• _THE PROBLEM_:
Could you return each line from the one bearing "Ähnliche Artikel (41, 1339)" through the last line of the entries, exactly as it stands, with no pictures?

• _SUPPLIED DATA_:

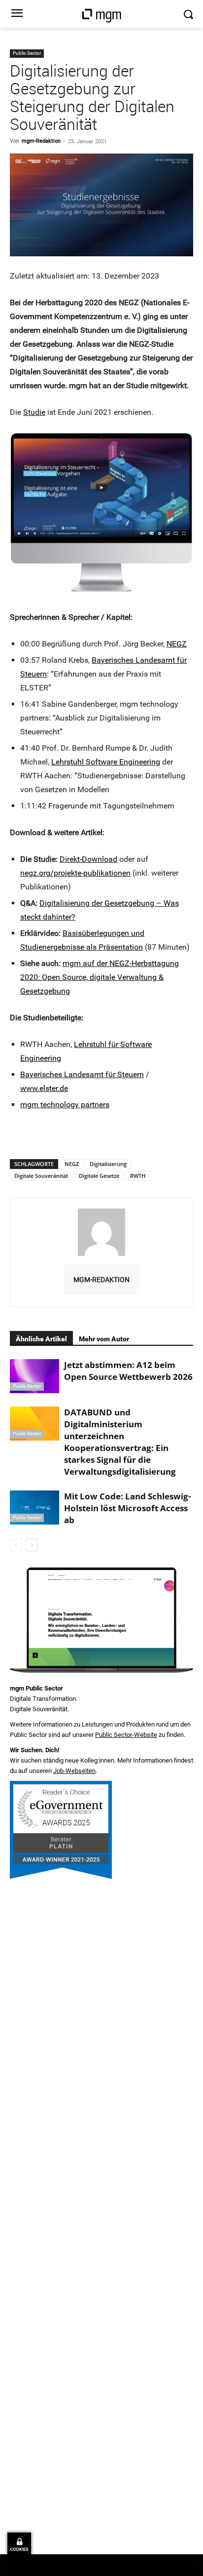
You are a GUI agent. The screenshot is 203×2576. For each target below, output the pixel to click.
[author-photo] (101, 1255)
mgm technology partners (64, 1104)
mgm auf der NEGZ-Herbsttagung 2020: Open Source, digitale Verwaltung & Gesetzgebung (99, 977)
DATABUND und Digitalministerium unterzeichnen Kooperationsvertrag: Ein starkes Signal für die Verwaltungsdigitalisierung (120, 1442)
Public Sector (27, 53)
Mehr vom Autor (104, 1339)
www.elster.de (44, 1088)
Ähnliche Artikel (41, 1339)
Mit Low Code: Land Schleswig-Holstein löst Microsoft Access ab (127, 1508)
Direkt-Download (88, 859)
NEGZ (177, 643)
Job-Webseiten (74, 1770)
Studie (34, 412)
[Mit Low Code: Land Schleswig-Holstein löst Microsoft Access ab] (34, 1507)
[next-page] (32, 1545)
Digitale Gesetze (99, 1175)
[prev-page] (16, 1545)
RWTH (137, 1175)
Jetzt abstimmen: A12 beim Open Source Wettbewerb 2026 (128, 1370)
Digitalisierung (108, 1163)
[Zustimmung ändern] (19, 2544)
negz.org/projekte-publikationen (75, 873)
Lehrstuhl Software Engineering (105, 761)
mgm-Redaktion (41, 141)
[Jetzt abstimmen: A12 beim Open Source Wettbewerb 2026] (34, 1376)
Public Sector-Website (126, 1734)
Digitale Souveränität (41, 1175)
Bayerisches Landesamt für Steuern (82, 1074)
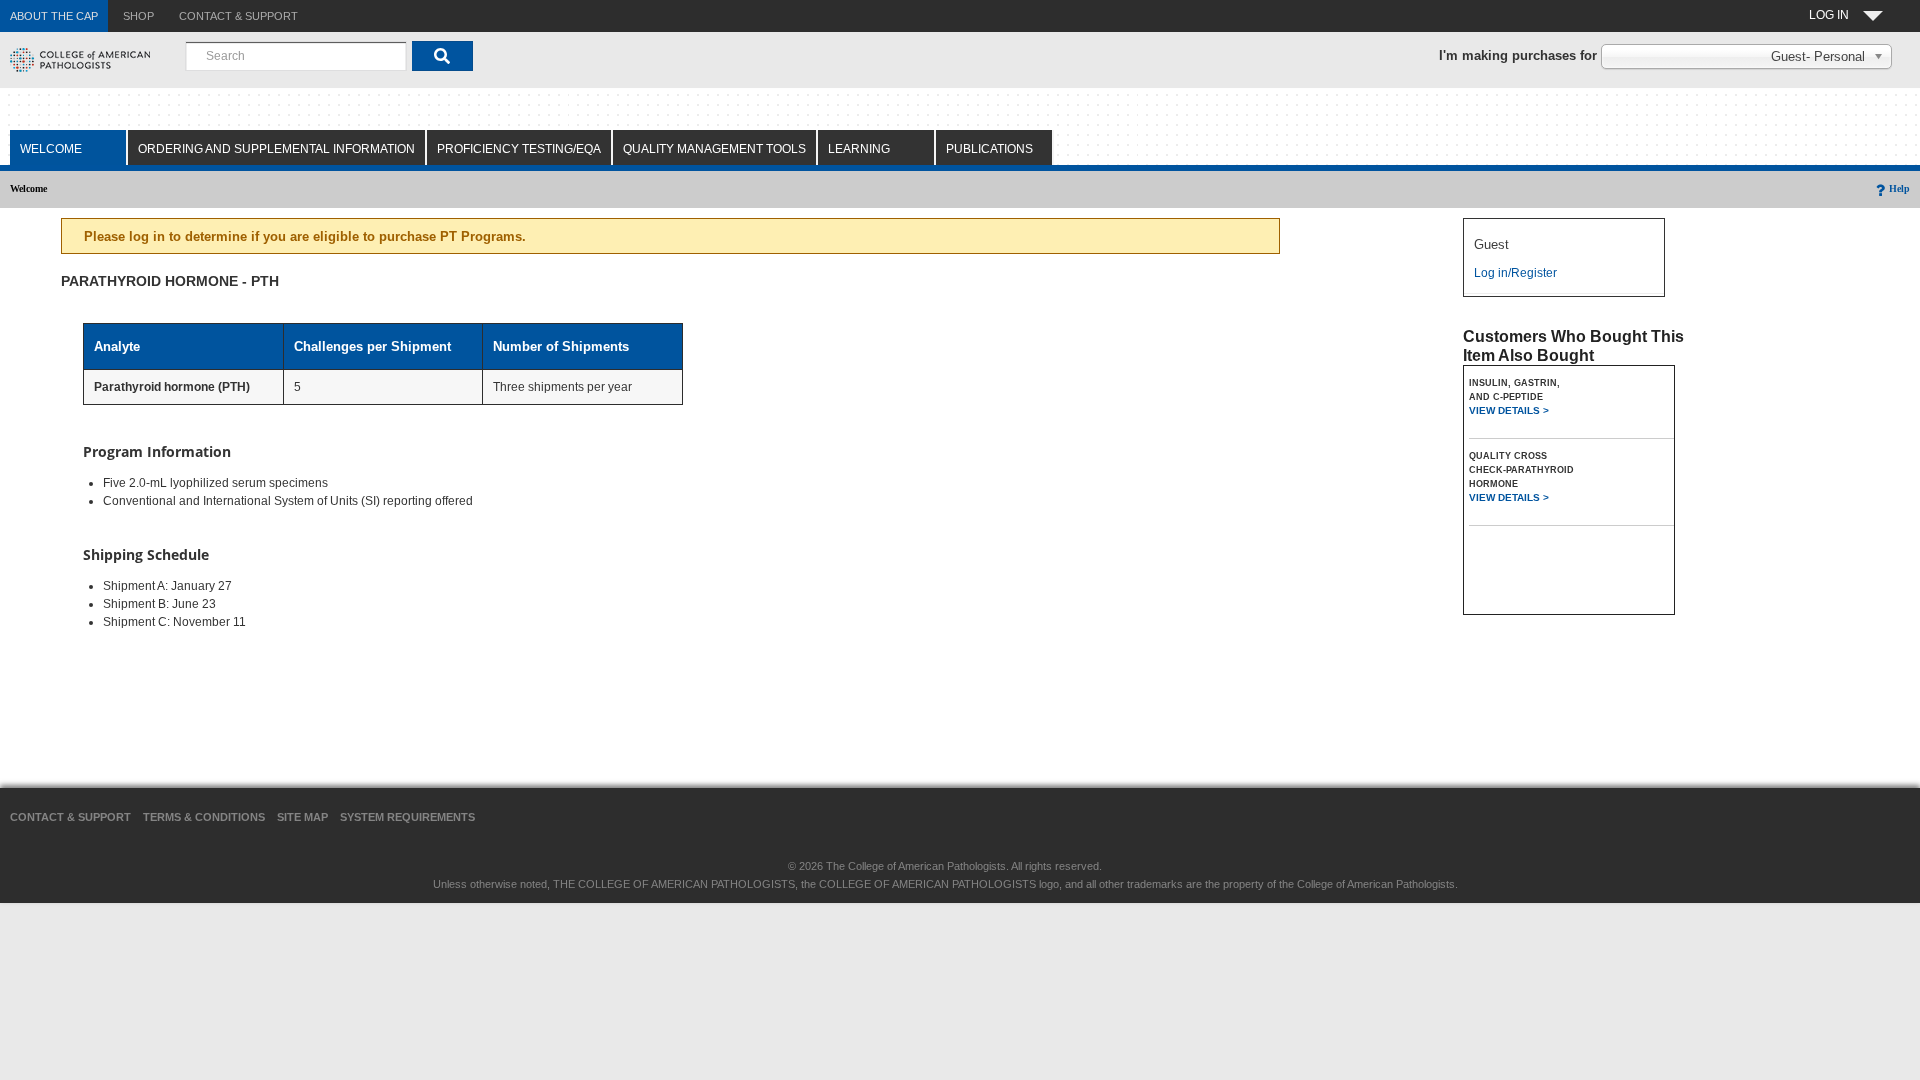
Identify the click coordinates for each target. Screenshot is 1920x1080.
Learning (859, 149)
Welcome (51, 149)
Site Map (302, 817)
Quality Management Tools (714, 149)
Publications (989, 149)
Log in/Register (1515, 273)
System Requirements (407, 817)
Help (1899, 188)
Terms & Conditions (204, 817)
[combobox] (296, 56)
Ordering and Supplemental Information (276, 149)
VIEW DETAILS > (1509, 410)
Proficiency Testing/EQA (519, 149)
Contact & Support (70, 817)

• _EXERCISE RESPONSE_:
Ähnliche Artikel (41, 1339)
Mit Low Code: Land Schleswig-Holstein löst Microsoft Access ab (127, 1508)
Direkt-Download (88, 859)
NEGZ (177, 643)
Job-Webseiten (74, 1770)
Studie (34, 412)
[Mit Low Code: Land Schleswig-Holstein löst Microsoft Access ab] (34, 1507)
[next-page] (32, 1545)
Digitale Gesetze (99, 1175)
[prev-page] (16, 1545)
RWTH (137, 1175)
Jetzt abstimmen: A12 beim Open Source Wettbewerb 2026 (128, 1370)
Digitalisierung (108, 1163)
[Zustimmung ändern] (19, 2544)
negz.org/projekte-publikationen (75, 873)
Lehrstuhl Software Engineering (105, 761)
mgm-Redaktion (41, 141)
[Jetzt abstimmen: A12 beim Open Source Wettbewerb 2026] (34, 1376)
Public Sector-Website (126, 1734)
Digitale Souveränität (41, 1175)
Bayerisches Landesamt für Steuern (82, 1074)
Identify the click coordinates for each target. Screenshot is 1920x1080.
Learning (859, 149)
Welcome (51, 149)
Site Map (302, 817)
Quality Management Tools (714, 149)
Publications (989, 149)
Log in/Register (1515, 273)
System Requirements (407, 817)
Help (1899, 188)
Terms & Conditions (204, 817)
[combobox] (296, 56)
Ordering and Supplemental Information (276, 149)
VIEW DETAILS > (1509, 410)
Proficiency Testing/EQA (519, 149)
Contact & Support (70, 817)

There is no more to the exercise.